Maybe it's something ntpd or pacemaker normally do?
> 
> When chronyd wakes from sleep, won't it see the abrupt change in time as a step and start compensating for that? 

If the RTC was set to the system time before suspend, it didn't drift,
and its reading on resume was accurate, there would be no step in the
offset, only the absolute time would jump and chronyd could in most
cases go on as nothing happened.

But that's probably never the case. When a time jump is detected, the
assumption is that something was messing with the clock or the system
was suspended and the clock was reset from RTC. Old measurements are
thrown away, associations are reset and chronyd starts from scratch.
It needs 3 new measurements before it can start correcting the clock
again.

> In SCH_MainLoop(),  'saved_time' would be the time before sleep and 'now' would be the current time. This would trigger the warning from check_current_time()
> 
> I was thinking maybe the scheduler should do nothing until the system notifies that it is fully awake and then it may need to reset some internal state.

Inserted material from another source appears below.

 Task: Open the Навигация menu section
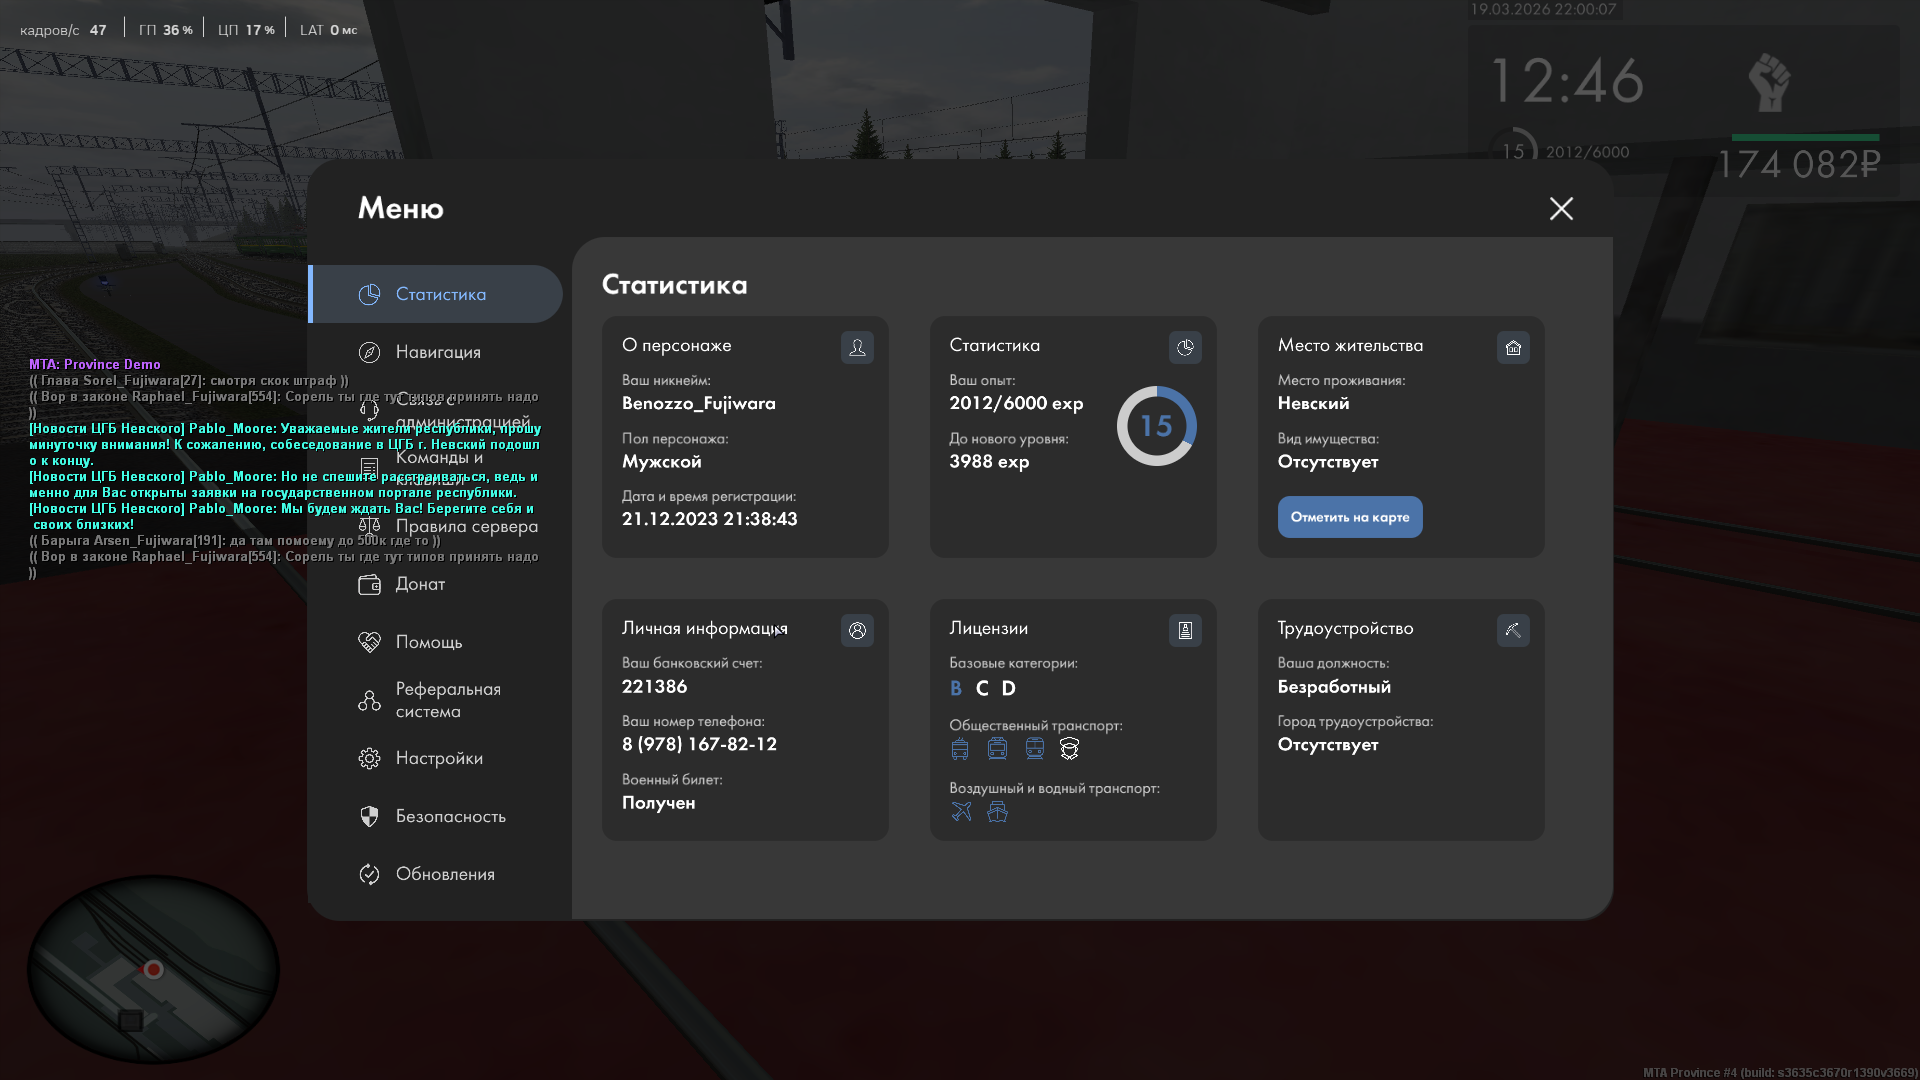438,352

Maybe. But I'm still not sure what advantages it would have. There
could be chronyc commands to inform chronyd about the suspend/resume
to allow easy integration with system scripts etc.

> > It's not clear to me what the result should be. Faster detection of
> > the forward time jump, or faster adjustment of the clock when it's
> > detected?
> 
> I think we could be detecting a jump when there is none, just that we have inconsistent state for the first cycle on wakeup and then start compensating for differences that don't exist.

You mean some register in the driver that needs to be reset? That
could be done on the "unknown step" event.